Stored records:
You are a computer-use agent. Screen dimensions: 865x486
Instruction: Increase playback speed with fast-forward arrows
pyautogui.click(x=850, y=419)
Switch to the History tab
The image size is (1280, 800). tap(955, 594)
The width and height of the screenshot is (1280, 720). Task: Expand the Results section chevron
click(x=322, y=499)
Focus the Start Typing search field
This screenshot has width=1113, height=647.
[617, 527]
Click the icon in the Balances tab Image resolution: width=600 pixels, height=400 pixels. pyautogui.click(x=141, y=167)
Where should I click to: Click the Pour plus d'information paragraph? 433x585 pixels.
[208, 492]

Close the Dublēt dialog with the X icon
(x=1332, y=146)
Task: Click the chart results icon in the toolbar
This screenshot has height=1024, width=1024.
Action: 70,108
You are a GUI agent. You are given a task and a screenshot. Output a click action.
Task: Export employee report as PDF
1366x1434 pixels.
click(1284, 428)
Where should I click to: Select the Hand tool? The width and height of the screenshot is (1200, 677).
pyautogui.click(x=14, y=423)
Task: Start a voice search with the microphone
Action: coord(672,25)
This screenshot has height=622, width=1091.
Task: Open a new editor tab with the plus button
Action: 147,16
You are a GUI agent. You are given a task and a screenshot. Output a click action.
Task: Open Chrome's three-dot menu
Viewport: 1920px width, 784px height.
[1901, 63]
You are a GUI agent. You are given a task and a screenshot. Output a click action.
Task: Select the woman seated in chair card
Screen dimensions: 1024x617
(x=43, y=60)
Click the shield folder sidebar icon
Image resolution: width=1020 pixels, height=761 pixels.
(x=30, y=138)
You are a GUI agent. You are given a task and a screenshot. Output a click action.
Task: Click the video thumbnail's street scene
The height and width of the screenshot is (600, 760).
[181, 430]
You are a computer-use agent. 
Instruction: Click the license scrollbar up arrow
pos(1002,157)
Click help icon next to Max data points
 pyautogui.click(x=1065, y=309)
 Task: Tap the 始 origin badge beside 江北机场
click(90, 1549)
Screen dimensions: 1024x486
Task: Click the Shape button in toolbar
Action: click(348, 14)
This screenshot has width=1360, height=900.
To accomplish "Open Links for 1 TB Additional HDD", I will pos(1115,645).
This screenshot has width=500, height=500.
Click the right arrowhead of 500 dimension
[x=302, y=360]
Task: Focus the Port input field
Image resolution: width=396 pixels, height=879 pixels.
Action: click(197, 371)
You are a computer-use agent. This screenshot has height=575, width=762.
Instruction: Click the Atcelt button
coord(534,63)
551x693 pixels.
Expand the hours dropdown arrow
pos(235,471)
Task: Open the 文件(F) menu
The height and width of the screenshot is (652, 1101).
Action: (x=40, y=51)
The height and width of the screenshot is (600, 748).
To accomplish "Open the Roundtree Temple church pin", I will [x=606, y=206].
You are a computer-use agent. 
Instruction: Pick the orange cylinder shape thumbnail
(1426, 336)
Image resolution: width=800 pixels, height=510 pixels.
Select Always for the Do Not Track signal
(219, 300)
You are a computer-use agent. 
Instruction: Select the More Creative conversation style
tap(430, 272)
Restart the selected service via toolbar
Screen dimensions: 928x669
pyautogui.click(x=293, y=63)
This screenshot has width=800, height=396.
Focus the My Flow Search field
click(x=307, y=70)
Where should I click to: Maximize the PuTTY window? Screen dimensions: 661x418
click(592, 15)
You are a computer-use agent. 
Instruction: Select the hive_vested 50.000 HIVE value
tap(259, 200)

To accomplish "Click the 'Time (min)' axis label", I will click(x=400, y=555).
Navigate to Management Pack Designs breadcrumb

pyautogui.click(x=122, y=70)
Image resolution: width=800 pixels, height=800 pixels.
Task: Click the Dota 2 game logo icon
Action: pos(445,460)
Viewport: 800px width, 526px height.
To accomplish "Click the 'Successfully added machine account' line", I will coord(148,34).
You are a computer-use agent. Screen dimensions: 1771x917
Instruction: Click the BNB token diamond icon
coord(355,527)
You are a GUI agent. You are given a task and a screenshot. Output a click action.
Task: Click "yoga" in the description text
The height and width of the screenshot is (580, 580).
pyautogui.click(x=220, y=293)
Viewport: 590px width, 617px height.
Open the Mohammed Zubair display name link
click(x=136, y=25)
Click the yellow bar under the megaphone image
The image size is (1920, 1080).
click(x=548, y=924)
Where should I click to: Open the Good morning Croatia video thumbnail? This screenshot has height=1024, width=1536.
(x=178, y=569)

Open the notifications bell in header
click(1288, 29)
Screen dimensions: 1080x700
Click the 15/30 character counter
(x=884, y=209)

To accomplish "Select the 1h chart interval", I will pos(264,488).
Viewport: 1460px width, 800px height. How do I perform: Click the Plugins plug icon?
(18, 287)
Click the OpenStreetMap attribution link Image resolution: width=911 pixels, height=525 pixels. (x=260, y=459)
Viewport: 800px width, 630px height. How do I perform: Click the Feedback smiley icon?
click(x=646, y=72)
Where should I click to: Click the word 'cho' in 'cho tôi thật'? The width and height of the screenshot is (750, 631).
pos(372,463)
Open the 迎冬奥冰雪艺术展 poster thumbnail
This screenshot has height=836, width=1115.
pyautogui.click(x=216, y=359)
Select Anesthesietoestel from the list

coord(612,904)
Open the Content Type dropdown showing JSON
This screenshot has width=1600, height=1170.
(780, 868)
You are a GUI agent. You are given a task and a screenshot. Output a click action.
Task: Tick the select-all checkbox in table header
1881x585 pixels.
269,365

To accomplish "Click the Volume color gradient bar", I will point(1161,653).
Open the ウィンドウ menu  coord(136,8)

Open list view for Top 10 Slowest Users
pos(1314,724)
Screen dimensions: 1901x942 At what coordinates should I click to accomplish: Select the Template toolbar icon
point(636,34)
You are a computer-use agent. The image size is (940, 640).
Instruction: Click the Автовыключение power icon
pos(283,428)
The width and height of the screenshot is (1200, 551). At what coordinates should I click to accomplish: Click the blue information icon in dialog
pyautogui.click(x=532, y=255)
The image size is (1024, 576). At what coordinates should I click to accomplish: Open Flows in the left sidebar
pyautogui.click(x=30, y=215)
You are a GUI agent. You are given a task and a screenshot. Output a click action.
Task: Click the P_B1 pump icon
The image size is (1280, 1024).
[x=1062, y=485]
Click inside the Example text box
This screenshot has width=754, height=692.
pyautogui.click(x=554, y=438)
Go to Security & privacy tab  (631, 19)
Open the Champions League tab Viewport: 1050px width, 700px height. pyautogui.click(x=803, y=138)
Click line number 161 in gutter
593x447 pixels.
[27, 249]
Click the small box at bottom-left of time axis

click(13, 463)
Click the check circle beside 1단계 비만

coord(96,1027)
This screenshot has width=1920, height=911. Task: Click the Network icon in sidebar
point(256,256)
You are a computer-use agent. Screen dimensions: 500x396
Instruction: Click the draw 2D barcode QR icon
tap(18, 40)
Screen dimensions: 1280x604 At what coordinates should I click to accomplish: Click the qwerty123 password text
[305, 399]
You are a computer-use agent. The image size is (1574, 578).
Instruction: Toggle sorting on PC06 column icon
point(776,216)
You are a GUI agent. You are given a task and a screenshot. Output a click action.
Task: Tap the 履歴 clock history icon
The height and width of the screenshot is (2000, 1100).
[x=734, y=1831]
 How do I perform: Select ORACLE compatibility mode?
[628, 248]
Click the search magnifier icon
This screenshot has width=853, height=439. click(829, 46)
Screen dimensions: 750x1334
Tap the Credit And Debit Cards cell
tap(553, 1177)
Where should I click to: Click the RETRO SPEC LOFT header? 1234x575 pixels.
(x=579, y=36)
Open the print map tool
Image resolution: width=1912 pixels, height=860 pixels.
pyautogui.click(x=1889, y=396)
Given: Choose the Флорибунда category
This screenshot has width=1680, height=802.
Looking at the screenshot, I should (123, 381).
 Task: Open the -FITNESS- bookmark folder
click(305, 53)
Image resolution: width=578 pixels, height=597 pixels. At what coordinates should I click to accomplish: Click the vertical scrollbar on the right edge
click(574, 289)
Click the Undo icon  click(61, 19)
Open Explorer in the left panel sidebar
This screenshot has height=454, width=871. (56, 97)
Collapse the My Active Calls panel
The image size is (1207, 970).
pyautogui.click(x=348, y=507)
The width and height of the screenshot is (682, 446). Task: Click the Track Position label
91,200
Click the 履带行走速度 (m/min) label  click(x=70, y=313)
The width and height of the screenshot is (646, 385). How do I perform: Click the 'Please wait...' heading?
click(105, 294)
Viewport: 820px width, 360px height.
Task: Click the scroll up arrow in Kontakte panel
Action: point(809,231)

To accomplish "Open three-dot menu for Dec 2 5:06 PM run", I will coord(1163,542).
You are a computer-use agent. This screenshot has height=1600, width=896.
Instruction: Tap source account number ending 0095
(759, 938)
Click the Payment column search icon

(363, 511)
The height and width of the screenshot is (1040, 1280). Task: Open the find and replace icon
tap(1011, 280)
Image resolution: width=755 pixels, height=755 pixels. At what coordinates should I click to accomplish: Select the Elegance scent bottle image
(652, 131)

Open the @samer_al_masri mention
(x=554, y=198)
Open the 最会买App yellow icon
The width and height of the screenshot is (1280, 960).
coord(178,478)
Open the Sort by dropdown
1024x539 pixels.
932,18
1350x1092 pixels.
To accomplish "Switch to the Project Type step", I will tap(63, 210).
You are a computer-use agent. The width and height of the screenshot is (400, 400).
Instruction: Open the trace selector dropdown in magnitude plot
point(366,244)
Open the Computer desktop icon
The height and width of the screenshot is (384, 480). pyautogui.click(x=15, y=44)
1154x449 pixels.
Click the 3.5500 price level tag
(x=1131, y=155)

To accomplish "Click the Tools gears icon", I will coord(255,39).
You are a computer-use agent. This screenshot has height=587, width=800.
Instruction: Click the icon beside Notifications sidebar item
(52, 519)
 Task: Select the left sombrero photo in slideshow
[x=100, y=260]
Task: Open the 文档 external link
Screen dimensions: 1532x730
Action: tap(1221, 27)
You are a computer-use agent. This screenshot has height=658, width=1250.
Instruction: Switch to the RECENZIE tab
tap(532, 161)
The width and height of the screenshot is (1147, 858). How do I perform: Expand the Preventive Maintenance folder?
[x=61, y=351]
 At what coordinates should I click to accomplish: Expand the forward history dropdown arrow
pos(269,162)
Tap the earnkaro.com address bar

:: Required action ::
Quote exactly the first line of the entries and every line after it, stopping with the line that contains "Task: Export employee report as PDF".

:: Task result ::
You are a computer-use agent. Screen dimensions: 865x486
Instruction: Increase playback speed with fast-forward arrows
pyautogui.click(x=850, y=419)
Switch to the History tab
The image size is (1280, 800). tap(955, 594)
The width and height of the screenshot is (1280, 720). Task: Expand the Results section chevron
click(x=322, y=499)
Focus the Start Typing search field
This screenshot has width=1113, height=647.
[617, 527]
Click the icon in the Balances tab Image resolution: width=600 pixels, height=400 pixels. pyautogui.click(x=141, y=167)
Where should I click to: Click the Pour plus d'information paragraph? 433x585 pixels.
[208, 492]

Close the Dublēt dialog with the X icon
(x=1332, y=146)
Task: Click the chart results icon in the toolbar
This screenshot has height=1024, width=1024.
Action: 70,108
You are a GUI agent. You are given a task and a screenshot. Output a click action.
Task: Export employee report as PDF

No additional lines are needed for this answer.